The widely spread farms, hamlets and small villages present a very different problem for the county. Rural life in Herefordshire is today dependent on the car. With narrow lanes, hills and in most cases significant distances to cover the majority of people do not find cycling or walking a suitable alternative to using their cars.

More public transport

We want to see rural transport improved so that there is genuine travel choice across Herefordshire and dependency on car use is reduced.

How we travel and plan transport impacts on the environment and our quality of life. The transport sector currently accounts for the largest share of UK greenhouse gas emissions. ‘Bus Back Better’, the Government’s strategy document of Spring 2021, appears to have had little effect so far.

If it isn’t planned properly, the best transport system isn’t much use. Not only that, if it is planned badly, transport can cause a great deal of damage, especially in the countryside. Rural public transport is far too limited in Herefordshire, in areas where people cannot easily cycle and walk to essential services – and where speeding traffic makes the roads dangerous in any case.

CPRE are campaigning for a national transport policy of ‘smarter travel first’, which will mean improving sustainable local transport so that road-building becomes the option of last resort.
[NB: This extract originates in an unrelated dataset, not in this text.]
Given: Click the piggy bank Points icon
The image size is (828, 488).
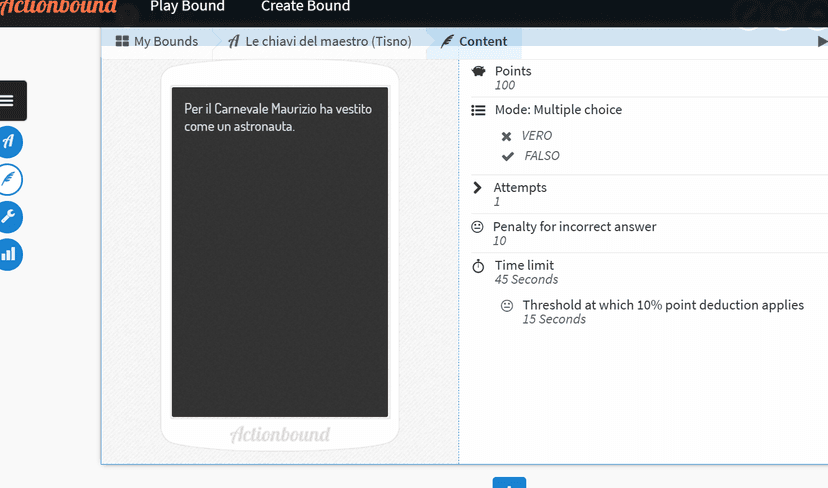Looking at the screenshot, I should pos(478,72).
We have published a costed vision of a workable rural transport system.

A CPRE report, Every village, every hour


Rather than easing it, new roads may actually generate more traffic and therefore pollution. Road building can cause needless environmental damage and sprawling development that is as bad for productivity as it is for quality of life.

We support investing more in public transport that works for all our community. The very rural communities need different solutions to those in Hereford City. Roads connect rural communities and as a county, many people are car dependent. We must find solutions such as community transport and ways to finance it that can realistically reduce individual journeys. Solutions cannot be one size fits all.

Road building is not a priority but road maintenance is something that is important to all those that live and work in the community.

A new way of working…

The coronavirus measures of 2020-21 speeded up changes in working practice in Herefordshire. In the past, agriculture was at the centre of most communities and one of the biggest employers. But now agriculture represents just 8% of total employment. Other major sectors are: health 15%, manufacturing 14%, retail 9%, tourism 8% and education 7%.

Also new ways of working have evolved. Video conferencing is now common practice in many people’s business and social life.

This shift has underlined the need for fast and reliable broadband. However this is still an issue in many parts of the county. Working from home could be a big help in the battle against climate change.

Cutting down travel clearly helps reduce CO2 emissions. That’s why we think any planning strategy must encourage hubs for local working and make sure that planned housing, workplace, schools and shops are all within walking or cycling distance.


Our county has a disproportionately aging population as young people move to urban areas for work and housing. So we want all levels of local government to work to keep younger people in rural communities. Support for local job creation and developments which offer smaller, affordable starter homes will help.

We hope that technology and climate emergency solutions will make more local working and living possible for our rural communities.